Still, the 2019 bird study, despite its grim results, also suggests that protecting biodiversity (and thereby ourselves) is not a lost cause. One important exception in the otherwise bleak picture its scientists painted is wetlands (and the waterfowl that inhabit them). There bird abundance increased 13 percent. What distinguishes wetlands from other ecological areas? One answer is that wetlands have been especially shielded from excessive industrial activity for a long time. The areas have been under a host of legal protections on the federal, state and tribal level. Some of these laws, such as Massachusetts’s powerful Wetlands Protection Act, prioritized wetlands for their diverse ecological value. Others safeguarded such areas because they are important to navigation and commerce, fisheries, flood control and water supplies. The 1899 Rivers and Harbors Appropriation Act, for instance, secured wetlands as parts of navigable waterways.

The other encouraging exception in the bird study was raptors, a group that includes the majestic bald eagle. Raptor numbers have increased by 15 million individuals.

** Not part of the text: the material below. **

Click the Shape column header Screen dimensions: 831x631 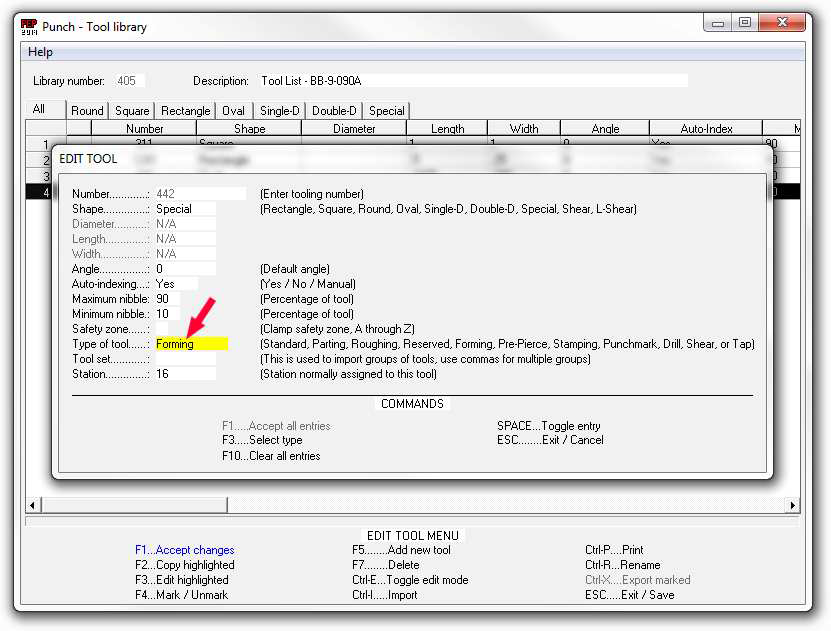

Bald eagles were on the verge of extinction at the time Carson wrote, but they recovered in large part as a result of the ban on DDT. A news story published by the Audubon Society notes that “the numbers show that taking steps like wildlife management, habitat restoration and political action can be effective to save species.” Scientists have documented the current threat to biodiversity. Their data also show that if we act on this information, we can change the outcome.

Naomi Oreskes is a professor of the history of science at Harvard University. She is author of Why Trust Science? (Princeton University Press, 2019). She also writes the Observatory column for Scientific American.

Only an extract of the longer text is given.